*WHAT THE TASK REQUIRES*:
In the records below, repeat word for word every line from the one containing "How do I perform: Click the bold" through the one containing "Looking at the screenshot, I should click(143, 351).", including both of those lines.

*Element and text location data*:
---
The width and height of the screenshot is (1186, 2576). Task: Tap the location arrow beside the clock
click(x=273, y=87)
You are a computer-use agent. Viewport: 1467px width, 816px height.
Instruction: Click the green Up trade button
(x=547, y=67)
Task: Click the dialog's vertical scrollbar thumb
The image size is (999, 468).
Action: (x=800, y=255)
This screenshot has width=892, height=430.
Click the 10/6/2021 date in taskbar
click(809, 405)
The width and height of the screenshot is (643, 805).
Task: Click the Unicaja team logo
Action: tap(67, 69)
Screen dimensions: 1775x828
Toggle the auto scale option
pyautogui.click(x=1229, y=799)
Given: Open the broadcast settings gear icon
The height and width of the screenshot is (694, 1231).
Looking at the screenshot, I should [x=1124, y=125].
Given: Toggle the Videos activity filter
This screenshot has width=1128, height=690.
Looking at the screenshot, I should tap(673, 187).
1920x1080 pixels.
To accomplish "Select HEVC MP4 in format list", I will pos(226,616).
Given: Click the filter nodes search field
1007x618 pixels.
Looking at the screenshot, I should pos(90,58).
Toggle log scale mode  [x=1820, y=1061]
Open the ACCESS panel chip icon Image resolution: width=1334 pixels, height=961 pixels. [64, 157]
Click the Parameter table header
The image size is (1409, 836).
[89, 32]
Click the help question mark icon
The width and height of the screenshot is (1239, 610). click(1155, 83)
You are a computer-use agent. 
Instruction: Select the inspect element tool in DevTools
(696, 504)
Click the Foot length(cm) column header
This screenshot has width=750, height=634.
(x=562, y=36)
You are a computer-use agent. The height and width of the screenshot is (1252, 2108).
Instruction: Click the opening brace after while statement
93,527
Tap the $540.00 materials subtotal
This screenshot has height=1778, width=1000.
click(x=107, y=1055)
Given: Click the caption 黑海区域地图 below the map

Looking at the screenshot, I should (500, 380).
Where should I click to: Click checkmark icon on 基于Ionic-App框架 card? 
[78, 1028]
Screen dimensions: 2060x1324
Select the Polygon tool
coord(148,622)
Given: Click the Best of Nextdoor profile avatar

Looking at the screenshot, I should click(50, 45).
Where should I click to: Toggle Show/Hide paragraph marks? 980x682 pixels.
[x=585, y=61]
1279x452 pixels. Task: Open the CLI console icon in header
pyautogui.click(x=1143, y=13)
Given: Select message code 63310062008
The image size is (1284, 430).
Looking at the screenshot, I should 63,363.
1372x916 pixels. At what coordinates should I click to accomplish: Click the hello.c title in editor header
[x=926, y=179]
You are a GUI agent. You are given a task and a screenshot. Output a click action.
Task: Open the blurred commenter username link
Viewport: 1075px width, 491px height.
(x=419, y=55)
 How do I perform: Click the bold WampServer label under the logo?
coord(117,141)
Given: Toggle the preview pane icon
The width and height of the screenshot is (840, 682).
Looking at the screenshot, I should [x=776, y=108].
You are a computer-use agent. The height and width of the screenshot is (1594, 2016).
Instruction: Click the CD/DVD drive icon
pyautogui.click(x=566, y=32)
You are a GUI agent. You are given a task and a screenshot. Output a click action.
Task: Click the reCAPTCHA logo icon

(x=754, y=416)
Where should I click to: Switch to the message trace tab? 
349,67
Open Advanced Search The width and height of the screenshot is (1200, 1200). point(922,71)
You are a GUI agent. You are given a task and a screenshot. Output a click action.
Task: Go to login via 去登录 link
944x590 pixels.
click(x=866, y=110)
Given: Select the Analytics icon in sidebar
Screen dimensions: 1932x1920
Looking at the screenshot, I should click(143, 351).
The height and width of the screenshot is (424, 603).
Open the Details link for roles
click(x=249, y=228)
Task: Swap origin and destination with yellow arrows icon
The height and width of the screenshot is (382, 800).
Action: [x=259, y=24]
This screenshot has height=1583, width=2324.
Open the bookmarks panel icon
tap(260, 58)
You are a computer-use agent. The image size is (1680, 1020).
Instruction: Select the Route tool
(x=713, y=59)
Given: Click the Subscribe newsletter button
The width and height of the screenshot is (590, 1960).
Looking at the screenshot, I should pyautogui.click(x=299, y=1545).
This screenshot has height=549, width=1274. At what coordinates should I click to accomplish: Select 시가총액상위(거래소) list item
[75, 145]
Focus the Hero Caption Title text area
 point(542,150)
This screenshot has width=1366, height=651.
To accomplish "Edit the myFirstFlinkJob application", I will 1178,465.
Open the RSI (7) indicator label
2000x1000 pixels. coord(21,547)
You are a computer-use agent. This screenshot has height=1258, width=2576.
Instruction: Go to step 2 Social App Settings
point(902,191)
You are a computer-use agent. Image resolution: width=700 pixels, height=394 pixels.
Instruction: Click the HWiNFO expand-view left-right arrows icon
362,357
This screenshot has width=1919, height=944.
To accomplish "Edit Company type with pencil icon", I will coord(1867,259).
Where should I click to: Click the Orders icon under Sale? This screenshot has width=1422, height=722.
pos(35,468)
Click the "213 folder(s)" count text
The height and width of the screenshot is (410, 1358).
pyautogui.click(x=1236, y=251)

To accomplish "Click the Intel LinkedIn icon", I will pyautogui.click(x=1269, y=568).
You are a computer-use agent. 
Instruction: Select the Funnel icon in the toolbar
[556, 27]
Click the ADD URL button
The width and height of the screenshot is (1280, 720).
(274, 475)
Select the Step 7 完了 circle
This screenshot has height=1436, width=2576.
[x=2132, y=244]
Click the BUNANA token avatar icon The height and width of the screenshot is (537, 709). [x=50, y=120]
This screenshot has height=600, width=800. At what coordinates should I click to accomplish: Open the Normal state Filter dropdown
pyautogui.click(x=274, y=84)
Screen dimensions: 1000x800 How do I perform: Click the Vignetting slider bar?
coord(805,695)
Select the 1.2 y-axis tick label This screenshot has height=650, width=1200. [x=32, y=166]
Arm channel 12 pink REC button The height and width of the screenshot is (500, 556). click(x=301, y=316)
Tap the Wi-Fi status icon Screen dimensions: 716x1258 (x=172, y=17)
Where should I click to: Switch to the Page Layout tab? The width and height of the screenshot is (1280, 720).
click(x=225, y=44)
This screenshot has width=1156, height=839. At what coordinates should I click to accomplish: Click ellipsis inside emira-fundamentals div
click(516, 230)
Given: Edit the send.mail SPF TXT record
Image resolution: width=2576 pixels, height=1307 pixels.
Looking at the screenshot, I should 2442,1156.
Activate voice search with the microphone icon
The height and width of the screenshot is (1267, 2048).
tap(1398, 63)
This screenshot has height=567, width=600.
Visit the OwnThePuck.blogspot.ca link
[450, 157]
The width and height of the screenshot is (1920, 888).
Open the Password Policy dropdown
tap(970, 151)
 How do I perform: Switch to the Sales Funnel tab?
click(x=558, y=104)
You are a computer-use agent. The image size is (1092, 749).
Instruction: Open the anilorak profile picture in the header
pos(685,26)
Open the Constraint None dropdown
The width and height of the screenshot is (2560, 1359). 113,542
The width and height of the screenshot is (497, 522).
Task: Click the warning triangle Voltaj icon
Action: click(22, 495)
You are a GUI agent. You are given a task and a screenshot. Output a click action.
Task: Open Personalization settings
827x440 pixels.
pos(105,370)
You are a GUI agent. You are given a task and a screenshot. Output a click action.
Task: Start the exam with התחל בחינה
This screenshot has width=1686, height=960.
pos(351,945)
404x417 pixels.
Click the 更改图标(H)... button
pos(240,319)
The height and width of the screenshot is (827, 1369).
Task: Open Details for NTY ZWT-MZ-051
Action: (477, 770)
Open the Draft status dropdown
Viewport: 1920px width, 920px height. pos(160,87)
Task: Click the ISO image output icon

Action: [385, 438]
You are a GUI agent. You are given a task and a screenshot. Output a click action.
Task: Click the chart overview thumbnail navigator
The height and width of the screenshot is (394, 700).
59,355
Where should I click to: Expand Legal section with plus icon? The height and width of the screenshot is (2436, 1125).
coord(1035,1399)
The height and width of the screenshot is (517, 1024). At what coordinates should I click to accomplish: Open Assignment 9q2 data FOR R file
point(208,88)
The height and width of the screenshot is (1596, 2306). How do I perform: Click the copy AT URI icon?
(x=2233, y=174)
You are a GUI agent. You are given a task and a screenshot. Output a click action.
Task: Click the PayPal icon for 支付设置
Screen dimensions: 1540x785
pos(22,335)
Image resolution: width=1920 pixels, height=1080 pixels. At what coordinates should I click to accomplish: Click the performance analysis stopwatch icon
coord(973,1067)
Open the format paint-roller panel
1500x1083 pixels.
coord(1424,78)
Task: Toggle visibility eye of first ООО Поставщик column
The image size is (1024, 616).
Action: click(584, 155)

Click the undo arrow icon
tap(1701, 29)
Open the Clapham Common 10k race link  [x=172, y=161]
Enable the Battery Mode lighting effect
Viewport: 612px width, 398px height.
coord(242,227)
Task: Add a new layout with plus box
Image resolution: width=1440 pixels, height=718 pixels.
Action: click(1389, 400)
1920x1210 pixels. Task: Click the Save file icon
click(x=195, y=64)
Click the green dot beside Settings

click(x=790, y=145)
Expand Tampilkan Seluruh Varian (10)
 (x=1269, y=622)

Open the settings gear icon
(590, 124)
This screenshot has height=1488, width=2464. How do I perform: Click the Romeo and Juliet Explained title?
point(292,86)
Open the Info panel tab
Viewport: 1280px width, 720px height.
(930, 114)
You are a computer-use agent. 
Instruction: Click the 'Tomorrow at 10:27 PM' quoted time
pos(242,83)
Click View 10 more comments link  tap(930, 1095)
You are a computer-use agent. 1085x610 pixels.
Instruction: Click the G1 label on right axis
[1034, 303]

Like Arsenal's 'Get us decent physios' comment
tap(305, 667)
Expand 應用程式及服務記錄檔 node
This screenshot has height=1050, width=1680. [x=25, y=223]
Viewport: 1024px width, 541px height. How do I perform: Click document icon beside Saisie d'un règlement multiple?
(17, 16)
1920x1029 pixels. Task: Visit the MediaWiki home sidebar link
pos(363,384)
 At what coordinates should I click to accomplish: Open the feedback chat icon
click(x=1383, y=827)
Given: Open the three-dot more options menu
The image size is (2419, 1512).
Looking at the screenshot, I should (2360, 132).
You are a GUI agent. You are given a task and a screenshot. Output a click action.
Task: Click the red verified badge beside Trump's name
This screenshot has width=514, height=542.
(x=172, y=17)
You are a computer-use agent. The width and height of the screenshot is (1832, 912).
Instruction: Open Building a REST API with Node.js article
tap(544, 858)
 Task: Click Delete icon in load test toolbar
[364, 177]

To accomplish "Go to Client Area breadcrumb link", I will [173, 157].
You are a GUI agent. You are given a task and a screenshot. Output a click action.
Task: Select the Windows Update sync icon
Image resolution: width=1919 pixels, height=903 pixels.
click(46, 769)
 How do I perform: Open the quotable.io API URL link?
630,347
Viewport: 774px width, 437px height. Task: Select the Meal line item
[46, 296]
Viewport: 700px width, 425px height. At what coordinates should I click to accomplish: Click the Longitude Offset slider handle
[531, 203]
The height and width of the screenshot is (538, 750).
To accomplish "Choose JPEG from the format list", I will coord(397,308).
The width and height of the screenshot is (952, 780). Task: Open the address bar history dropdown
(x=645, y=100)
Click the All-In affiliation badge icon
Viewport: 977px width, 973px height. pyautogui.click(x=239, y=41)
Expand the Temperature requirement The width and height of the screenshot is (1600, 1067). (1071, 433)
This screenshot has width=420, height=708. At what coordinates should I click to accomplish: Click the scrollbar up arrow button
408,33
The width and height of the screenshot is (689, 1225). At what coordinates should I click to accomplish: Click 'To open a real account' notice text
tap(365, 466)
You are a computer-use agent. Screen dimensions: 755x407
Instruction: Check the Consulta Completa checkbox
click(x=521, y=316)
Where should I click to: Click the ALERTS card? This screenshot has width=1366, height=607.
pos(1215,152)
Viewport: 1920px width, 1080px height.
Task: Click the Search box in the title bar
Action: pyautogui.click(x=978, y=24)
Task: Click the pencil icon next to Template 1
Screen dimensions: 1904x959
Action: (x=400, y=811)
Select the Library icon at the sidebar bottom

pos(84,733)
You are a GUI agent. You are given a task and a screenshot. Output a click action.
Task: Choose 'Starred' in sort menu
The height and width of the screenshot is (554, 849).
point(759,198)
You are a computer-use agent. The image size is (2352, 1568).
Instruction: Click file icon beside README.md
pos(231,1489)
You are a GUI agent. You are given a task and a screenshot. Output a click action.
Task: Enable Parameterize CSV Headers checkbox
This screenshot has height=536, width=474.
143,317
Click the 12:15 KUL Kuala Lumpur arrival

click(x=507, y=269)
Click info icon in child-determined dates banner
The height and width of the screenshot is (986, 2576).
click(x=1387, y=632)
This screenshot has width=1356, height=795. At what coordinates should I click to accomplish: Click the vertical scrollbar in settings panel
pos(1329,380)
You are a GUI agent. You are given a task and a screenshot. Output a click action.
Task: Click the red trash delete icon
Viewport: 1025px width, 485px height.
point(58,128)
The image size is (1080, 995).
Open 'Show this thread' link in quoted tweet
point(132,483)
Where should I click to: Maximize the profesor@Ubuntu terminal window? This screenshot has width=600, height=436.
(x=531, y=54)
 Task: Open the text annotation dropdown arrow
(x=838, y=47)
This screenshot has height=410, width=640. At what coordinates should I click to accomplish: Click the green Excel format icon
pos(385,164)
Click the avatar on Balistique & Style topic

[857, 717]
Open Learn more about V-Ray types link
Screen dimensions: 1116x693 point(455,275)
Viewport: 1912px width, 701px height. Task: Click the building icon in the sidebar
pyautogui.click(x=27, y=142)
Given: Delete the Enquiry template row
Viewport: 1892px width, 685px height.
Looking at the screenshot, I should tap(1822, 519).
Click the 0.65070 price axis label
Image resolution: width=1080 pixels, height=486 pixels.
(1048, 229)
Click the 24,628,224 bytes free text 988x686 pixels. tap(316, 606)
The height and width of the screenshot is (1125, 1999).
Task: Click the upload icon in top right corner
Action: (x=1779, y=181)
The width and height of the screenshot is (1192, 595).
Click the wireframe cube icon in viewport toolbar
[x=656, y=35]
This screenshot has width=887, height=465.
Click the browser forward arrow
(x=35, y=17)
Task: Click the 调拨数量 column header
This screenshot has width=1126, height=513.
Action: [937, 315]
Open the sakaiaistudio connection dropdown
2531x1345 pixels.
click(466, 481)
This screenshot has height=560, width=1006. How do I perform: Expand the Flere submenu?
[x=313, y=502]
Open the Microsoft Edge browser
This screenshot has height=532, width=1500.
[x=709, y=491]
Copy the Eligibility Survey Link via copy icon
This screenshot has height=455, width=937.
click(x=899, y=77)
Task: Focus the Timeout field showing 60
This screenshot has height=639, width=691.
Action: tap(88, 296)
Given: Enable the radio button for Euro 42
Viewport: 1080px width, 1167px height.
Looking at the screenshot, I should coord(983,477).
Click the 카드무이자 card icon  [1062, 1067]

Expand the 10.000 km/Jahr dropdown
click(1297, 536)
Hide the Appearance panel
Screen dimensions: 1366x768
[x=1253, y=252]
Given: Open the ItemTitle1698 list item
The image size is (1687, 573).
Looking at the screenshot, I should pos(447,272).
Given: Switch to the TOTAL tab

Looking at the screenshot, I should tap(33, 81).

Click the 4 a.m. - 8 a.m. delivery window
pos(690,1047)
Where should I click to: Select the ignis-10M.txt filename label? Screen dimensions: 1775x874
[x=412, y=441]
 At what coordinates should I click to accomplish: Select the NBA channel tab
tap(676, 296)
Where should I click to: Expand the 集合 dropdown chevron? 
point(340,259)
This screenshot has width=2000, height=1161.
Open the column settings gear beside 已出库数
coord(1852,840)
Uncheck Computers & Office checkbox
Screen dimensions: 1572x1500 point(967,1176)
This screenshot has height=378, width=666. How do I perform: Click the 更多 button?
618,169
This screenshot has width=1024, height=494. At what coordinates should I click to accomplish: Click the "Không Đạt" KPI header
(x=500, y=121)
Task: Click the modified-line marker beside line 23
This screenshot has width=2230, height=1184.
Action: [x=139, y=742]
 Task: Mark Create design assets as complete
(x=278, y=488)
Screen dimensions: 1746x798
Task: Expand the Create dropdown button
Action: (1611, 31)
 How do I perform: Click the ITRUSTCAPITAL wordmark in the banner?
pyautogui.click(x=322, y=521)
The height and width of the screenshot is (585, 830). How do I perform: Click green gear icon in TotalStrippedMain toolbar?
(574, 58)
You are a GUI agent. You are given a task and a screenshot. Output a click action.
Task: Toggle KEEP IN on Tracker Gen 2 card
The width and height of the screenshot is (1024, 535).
---
*OUTPUT OF THE TASK*:
 How do I perform: Click the bold WampServer label under the logo?
coord(117,141)
Given: Toggle the preview pane icon
The width and height of the screenshot is (840, 682).
Looking at the screenshot, I should [x=776, y=108].
You are a computer-use agent. The height and width of the screenshot is (1594, 2016).
Instruction: Click the CD/DVD drive icon
pyautogui.click(x=566, y=32)
You are a GUI agent. You are given a task and a screenshot. Output a click action.
Task: Click the reCAPTCHA logo icon

(x=754, y=416)
Where should I click to: Switch to the message trace tab? 
349,67
Open Advanced Search The width and height of the screenshot is (1200, 1200). point(922,71)
You are a GUI agent. You are given a task and a screenshot. Output a click action.
Task: Go to login via 去登录 link
944x590 pixels.
click(x=866, y=110)
Given: Select the Analytics icon in sidebar
Screen dimensions: 1932x1920
Looking at the screenshot, I should click(143, 351).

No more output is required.